> _PROVIDED DATA_:
*** Block opens ***

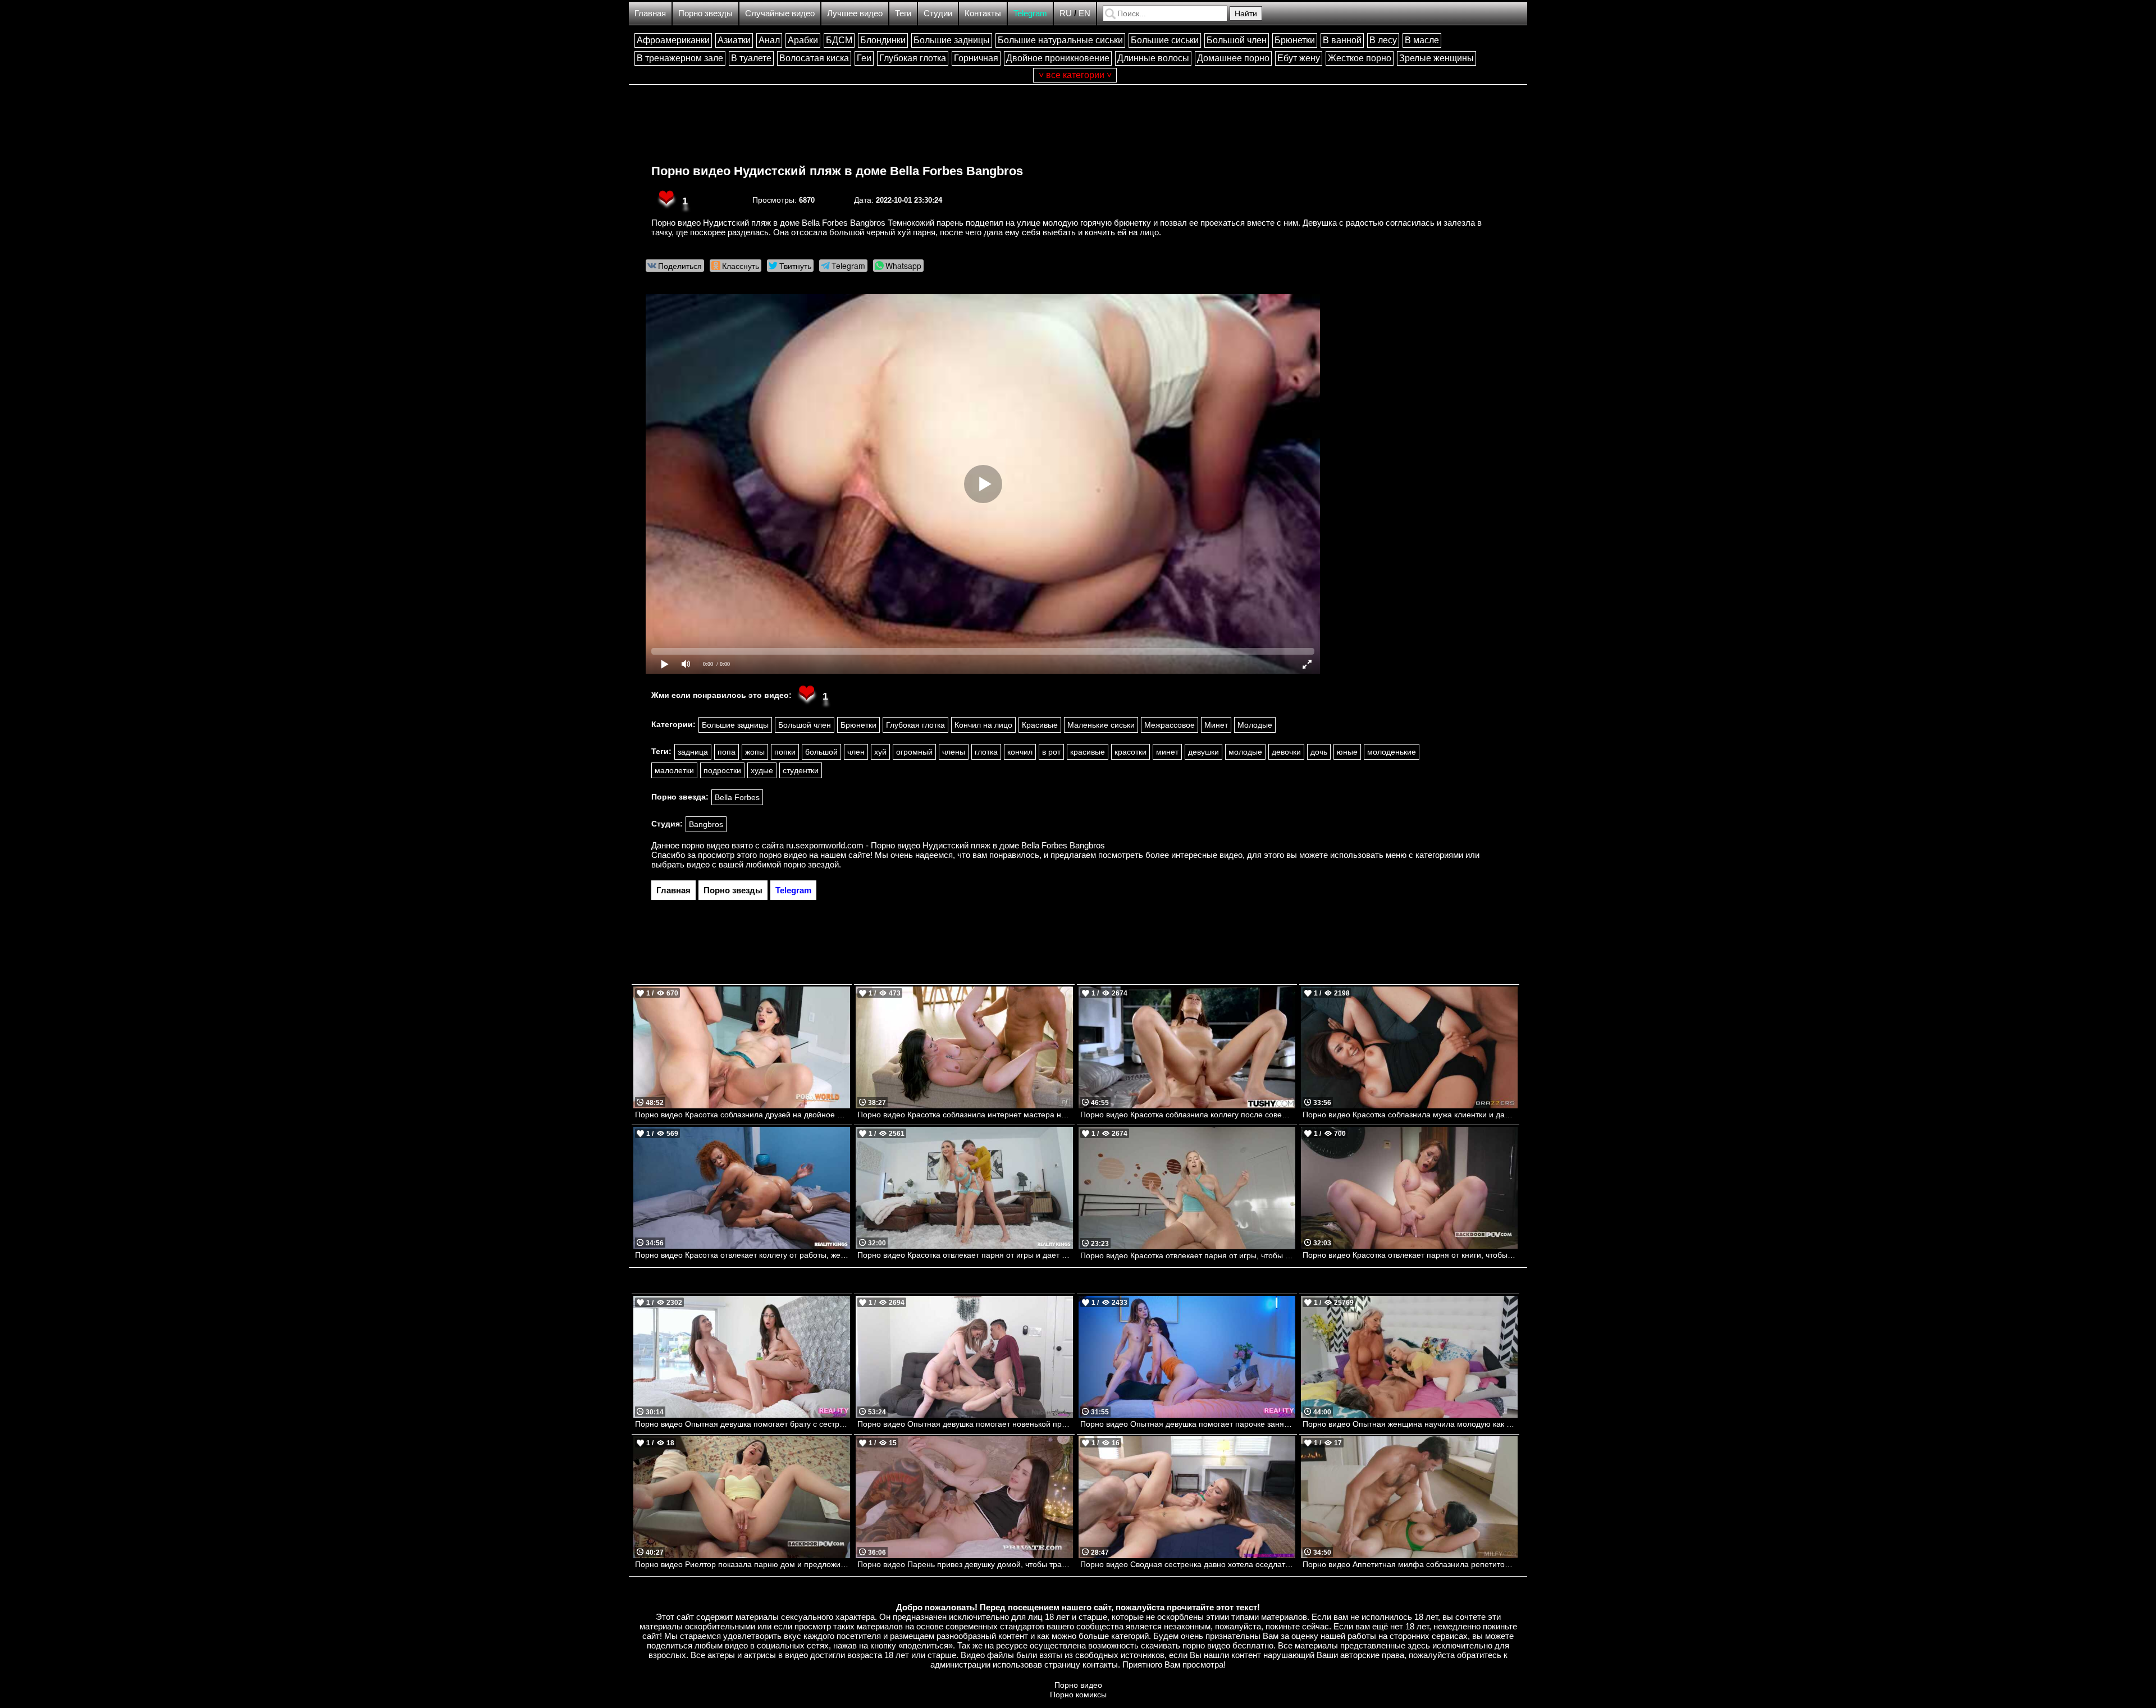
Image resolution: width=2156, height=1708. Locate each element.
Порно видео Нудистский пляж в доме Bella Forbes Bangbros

*** Block closes ***
*** Block opens ***

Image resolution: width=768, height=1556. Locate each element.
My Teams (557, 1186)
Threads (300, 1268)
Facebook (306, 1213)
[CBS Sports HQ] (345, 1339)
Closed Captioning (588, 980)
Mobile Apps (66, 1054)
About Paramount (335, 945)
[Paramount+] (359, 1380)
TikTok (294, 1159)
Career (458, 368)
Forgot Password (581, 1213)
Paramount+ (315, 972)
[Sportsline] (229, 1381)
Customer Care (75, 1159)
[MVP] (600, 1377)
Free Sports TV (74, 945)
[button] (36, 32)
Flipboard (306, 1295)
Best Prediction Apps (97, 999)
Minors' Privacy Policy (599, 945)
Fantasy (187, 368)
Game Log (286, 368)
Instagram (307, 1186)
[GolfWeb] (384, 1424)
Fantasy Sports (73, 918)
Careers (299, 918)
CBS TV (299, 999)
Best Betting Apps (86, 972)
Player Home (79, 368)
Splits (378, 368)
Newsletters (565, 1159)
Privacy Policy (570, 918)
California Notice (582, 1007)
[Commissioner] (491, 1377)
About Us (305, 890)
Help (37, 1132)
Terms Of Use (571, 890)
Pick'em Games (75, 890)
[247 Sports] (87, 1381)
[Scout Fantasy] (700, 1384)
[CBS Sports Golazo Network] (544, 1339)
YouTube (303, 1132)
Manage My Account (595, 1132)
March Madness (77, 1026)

*** Block closes ***

> _TASK PROMPT_: Look through the records and gather each line with the word "height".

> _FINISHED TASK_:
Image resolution: width=2156, height=1708. Locate each element.
Image resolution: width=768, height=1556. Locate each element.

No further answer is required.